Supplied records>
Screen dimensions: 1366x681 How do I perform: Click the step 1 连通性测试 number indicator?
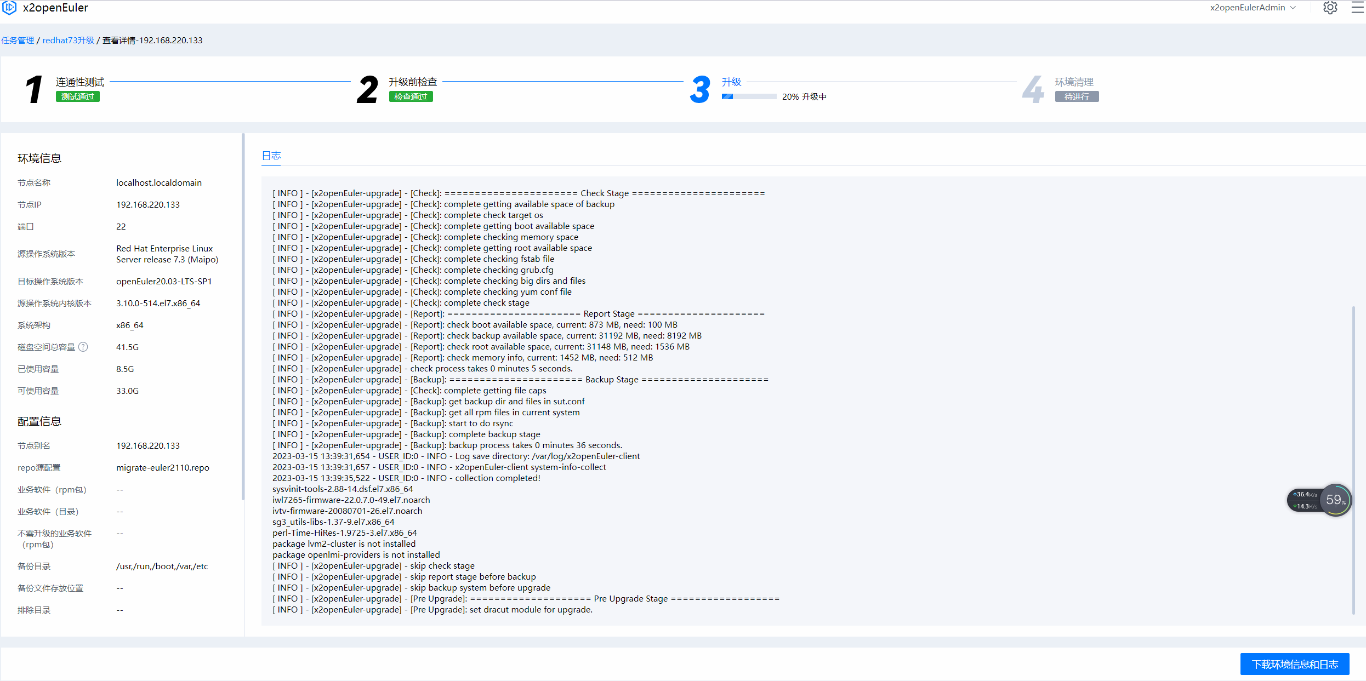pyautogui.click(x=33, y=89)
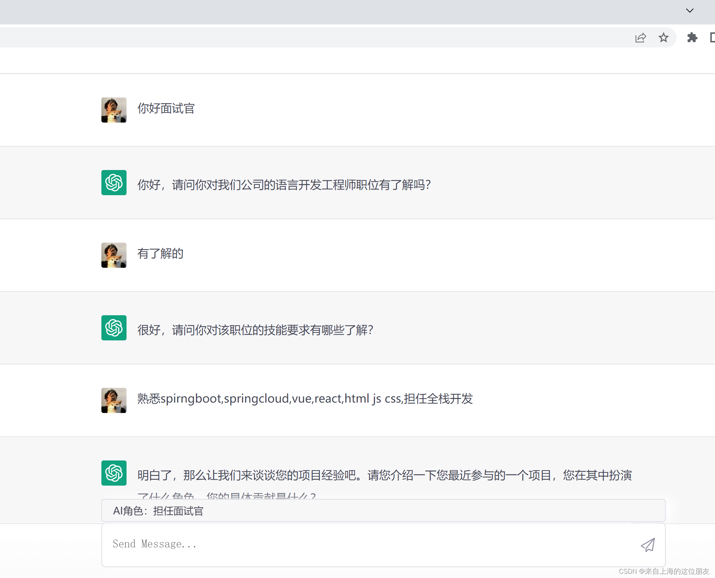Click the side panel icon at right edge
715x578 pixels.
[x=712, y=38]
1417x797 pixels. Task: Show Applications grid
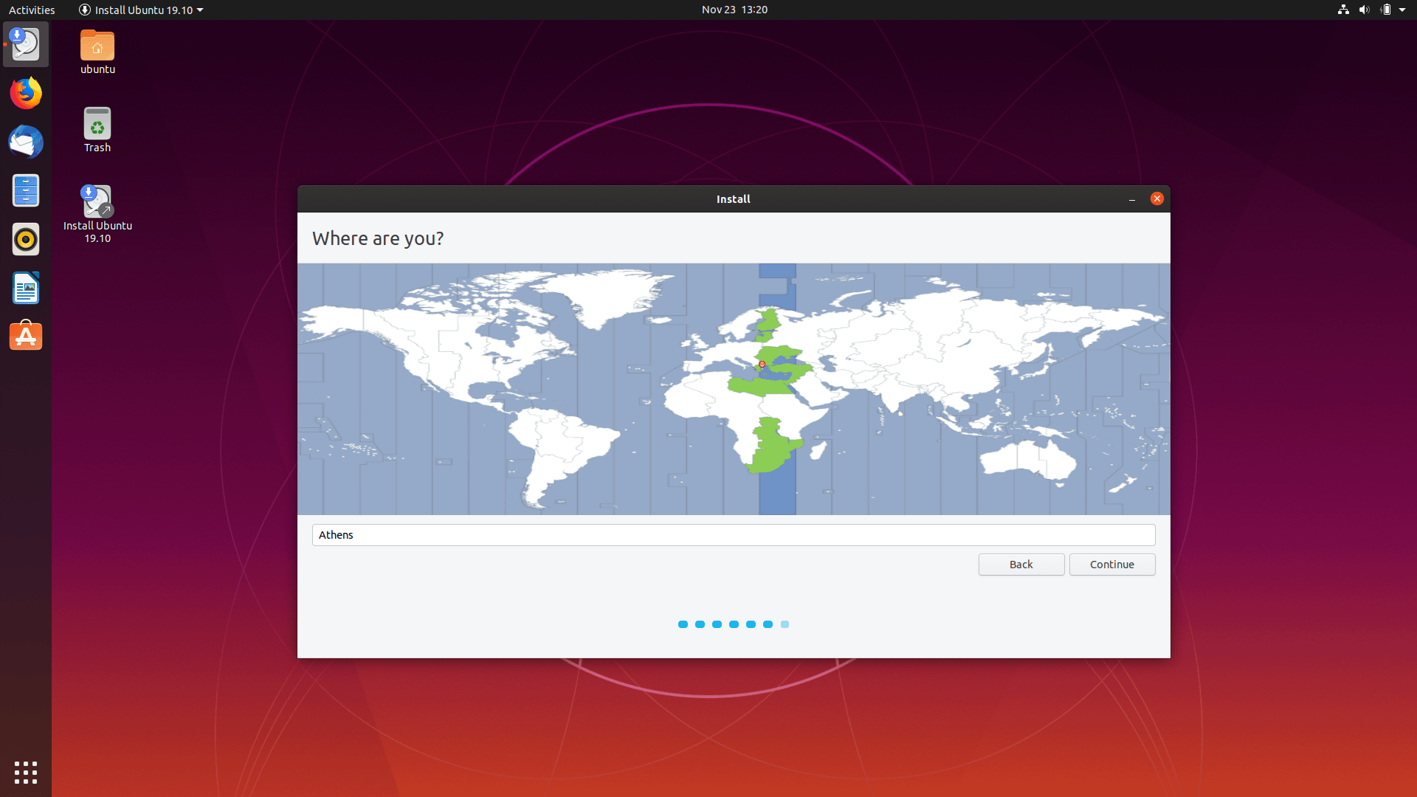click(x=26, y=772)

Problem details> Take the entries above and set them down exactly, minus the pictures.

Written solution>
Screen dimensions: 1366x681 How do I perform: Click the step 1 连通性测试 number indicator?
pyautogui.click(x=33, y=89)
Click the side panel icon at right edge
715x578 pixels.
[x=712, y=38]
1417x797 pixels. Task: Show Applications grid
click(x=26, y=772)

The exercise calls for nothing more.